Initially planned for dynamic menus based on role, but too complicated & unnecessary. Curated top menus based on user research, card sorting, etc worked best. Dynamic sub menus and related content links work. Friendly urls are often forgotten - good for experts, for sharing Beautiful page - UX - layouts - whitespace & margins- improve browsability and user satisfaction.
Don’t delay autocomplete, it improves search dramatically. Take your inputs and “snap them to a grid” to find an answer. Context is important, personalization is important Federation: include all types of results. Adaptive: build in your own analytics early on and use them for self diagnosis and improvement Beautiful results are easier to read.

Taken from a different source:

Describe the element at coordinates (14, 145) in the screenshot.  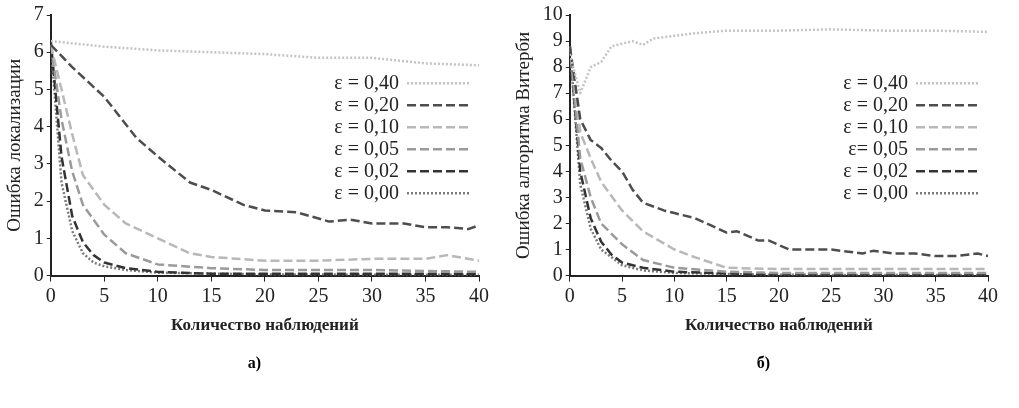
I see `y-axis-title: Ошибка локализации` at that location. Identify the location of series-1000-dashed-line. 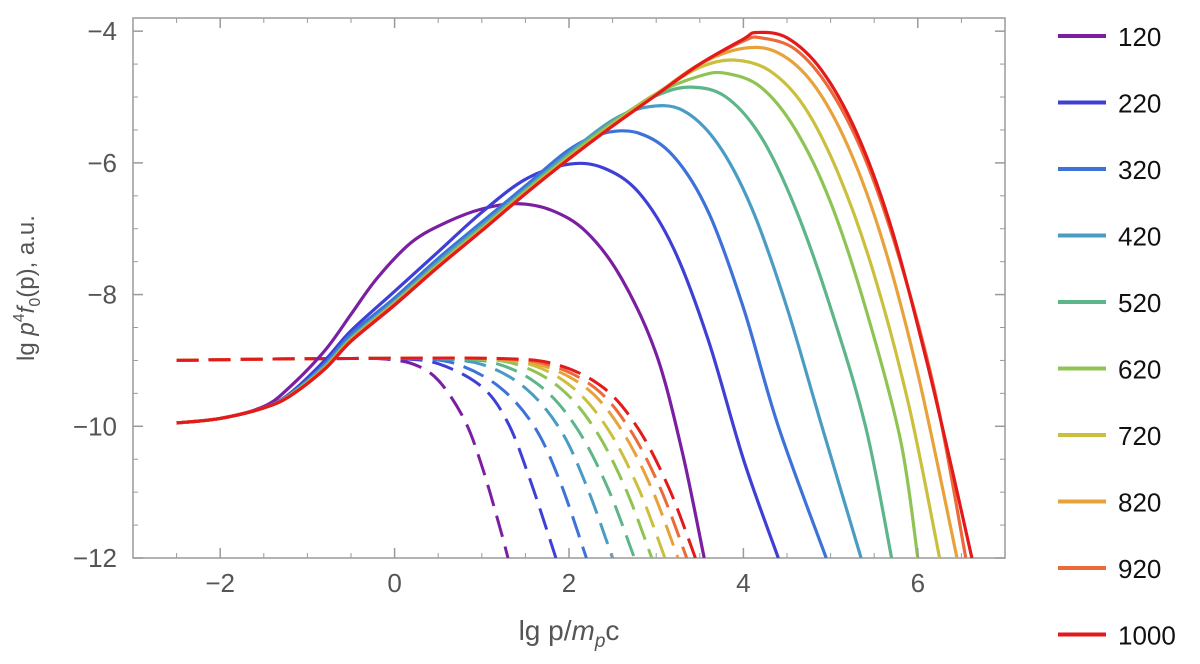
(436, 457).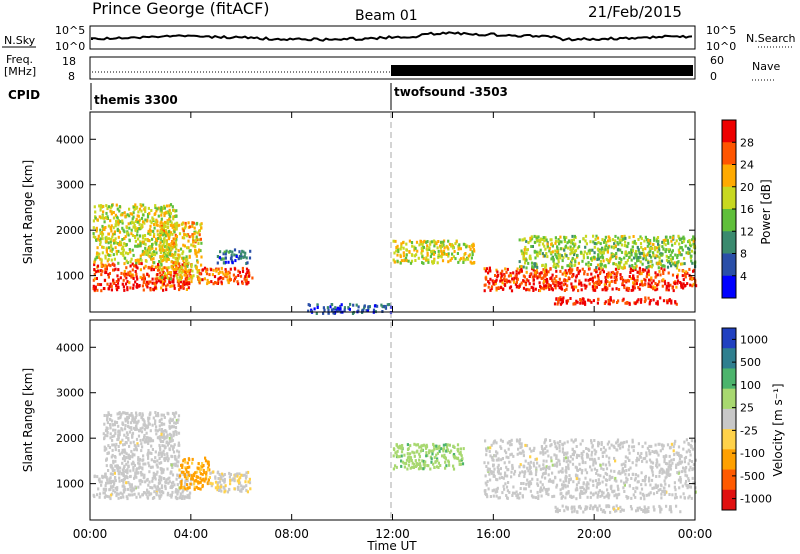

Tagging: simple approach of picking “subject” (hasSubject) and “audience” (hasAudience) entities from a hierarchical view of select pieces of ontology. Expand to let them choose other relationships ( eg. hasDestination mars) Simple auto tagging recommendations by matching text; add more complex with tools like Open Calais? Inline analytics were very valuable tool for authors and mgmt. Of course, editor has to be great, as should entire admin -- too often ignored.
Must constantly improve - plan and budget for it early on. Start with a basic tool that looks great and has some semantics, prove it, grow it. People are used to constant improvement - internet, cars, etc. Focus on search, navigation, UX and performance.